You are an intelligent assistant. Use only the context below to answer the question.

Context:
{context}

Question:
{question}

Answer:
"""
    response = llm.invoke(prompt)
    return response.content.strip()

Step 8: Generate Response

  • Demonstrates the complete CAG workflow from enrichment to retrieval-based generation.
  • The model answers using the enriched, contextually grounded chunks.
Python
question = "How does CAG differ from RAG?"
answer = answer_question(question, enriched_chunks, embeddings)
print("Question:", question)
print("\nAnswer:", answer)

Output:

Question: How does CAG differ from RAG?
Answer: CAG enriches each retrieved chunk by adding contextual cues, whereas RAG simply retrieves and attaches chunks of text.

You can download the complete code file from here.

Performance Boosting with Reranking

In Context Augmented Generation (CAG), reranking serves as a useful technique to refine generated results and improve output quality.
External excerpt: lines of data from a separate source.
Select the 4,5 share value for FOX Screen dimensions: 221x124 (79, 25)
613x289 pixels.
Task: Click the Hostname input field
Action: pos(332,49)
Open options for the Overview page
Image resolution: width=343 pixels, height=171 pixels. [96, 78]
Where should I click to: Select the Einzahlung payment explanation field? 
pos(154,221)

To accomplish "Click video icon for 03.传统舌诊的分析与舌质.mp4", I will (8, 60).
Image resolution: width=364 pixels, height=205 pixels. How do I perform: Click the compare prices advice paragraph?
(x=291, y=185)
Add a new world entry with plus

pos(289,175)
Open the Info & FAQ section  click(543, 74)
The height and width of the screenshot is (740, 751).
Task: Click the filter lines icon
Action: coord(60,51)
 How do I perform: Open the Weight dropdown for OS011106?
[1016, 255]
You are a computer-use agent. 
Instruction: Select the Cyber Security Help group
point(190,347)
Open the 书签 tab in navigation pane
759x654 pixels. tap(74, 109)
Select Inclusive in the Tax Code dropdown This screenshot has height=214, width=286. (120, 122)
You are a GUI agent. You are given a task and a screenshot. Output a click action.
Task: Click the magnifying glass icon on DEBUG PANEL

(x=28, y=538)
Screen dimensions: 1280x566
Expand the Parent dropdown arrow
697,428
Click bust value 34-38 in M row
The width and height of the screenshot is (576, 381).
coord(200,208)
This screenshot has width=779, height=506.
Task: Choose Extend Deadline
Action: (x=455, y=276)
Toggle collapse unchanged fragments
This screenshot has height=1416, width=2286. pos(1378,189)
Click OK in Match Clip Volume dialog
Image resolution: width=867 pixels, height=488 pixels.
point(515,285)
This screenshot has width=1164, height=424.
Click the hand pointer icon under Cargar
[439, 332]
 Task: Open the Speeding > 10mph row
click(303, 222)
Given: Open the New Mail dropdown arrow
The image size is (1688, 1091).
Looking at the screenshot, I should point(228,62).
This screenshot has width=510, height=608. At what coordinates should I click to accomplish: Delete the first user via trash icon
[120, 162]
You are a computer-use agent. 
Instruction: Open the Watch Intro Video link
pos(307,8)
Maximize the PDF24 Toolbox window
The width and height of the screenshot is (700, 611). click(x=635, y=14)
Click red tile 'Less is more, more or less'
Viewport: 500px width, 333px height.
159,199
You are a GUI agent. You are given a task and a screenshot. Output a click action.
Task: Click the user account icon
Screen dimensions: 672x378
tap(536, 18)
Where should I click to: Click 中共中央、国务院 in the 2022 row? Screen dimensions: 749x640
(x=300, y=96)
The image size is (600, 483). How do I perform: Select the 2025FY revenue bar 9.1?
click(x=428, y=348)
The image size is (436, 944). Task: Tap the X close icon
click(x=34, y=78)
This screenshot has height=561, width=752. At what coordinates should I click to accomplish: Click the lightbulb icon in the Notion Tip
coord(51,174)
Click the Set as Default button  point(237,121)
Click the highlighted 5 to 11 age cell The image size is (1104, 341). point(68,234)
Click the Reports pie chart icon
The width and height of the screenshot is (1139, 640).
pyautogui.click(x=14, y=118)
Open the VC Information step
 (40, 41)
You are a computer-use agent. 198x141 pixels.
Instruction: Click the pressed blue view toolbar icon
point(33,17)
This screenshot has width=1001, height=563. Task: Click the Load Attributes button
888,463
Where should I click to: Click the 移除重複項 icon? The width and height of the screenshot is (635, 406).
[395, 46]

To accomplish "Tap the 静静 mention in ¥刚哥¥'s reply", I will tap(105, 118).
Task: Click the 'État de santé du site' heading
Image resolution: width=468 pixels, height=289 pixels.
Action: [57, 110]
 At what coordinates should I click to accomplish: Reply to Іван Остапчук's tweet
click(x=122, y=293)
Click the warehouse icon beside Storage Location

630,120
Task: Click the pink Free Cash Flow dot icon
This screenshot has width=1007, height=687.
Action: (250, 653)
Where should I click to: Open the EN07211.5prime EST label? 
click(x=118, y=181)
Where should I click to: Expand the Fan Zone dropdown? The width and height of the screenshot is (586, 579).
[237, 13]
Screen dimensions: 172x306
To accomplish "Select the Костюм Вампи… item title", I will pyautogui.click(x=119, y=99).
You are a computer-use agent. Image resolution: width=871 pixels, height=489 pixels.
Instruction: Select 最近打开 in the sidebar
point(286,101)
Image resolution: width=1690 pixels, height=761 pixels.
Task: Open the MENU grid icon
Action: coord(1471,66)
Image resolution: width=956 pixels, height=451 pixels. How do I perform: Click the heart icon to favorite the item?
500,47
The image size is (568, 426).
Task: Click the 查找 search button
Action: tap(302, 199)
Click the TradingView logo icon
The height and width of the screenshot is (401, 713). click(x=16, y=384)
After multiple candidate responses are produced, reranking helps select the one that best fits the user query and context.

11
CAG with Reranking
  • Reranking reorders retrieved chunks based on their semantic relevance to the query.
  • This step ensures the final output aligns closely with the intended meaning.
  • Reduces token load and latency by processing fewer, high-quality chunks.
  • Produces more precise and context-aware results.
  • It significantly enhances the overall performance of CAG systems.

RAG vs CAG

The following table compares RAG and CAG:

Parameters

Retrieval-Augmented Generation (RAG)

Contextual-Augmented Generation (CAG)

Core Idea

Retrieve relevant chunks from a knowledge base and use an LLM to generate context-aware responses

Enhance retrieval by enriching each chunk with additional context

Chunk handling

Documents are divided into chunks that may miss broader context, leading to less accurate retrievals

Each chunk is enriched with brief context before embedding to preserve meaning

Ideal use cases

Best for retrieving factual data when minor context loss is acceptable

Ideal for context-heavy tasks like multi-turn chats or complex document understanding.

Limitations

May retrieve incomplete chunks, causing context loss or hallucinations.

Adds extra preprocessing (LLM enrichment), larger embeddings and higher cost or latency.

Application of CAG

  • Conversational AI: Enriches chatbots and virtual assistants by keeping context over turns.
  • Customer Support: It remembers past interactions for accurate and personalized responses.
  • Knowledge Retrieval: Provides context-aware answers from large-scale enterprise or research databases.
  • Healthcare & Legal: Analyzes records and case files while maintaining contextual relationships.
  • Recommendations: It uses user behavior and context to generate smarter suggestions.
  • Education: Summarizes content, makes study notes and answers queries with contextual grounding.
  • Software Development: Remembers code context to provide precisely relevant code snippets.

Disadvantages

  • Higher Cost: Additional LLM calls and processing increase computational overhead.
  • Complex Pipelines: Multiple steps like context creation, augmentation and embedding are hard to handle.
  • Risk of Bias: Poorly generated context may add irrelevant or biased information.
  • Larger Storage: The enriched chunks lead to larger embedding sizes.
  • Model Dependency: The quality depends on how well the LLM can generate meaningful context.
  • Reduced Payoff: Provides less reward for basic fact-retrieval questions.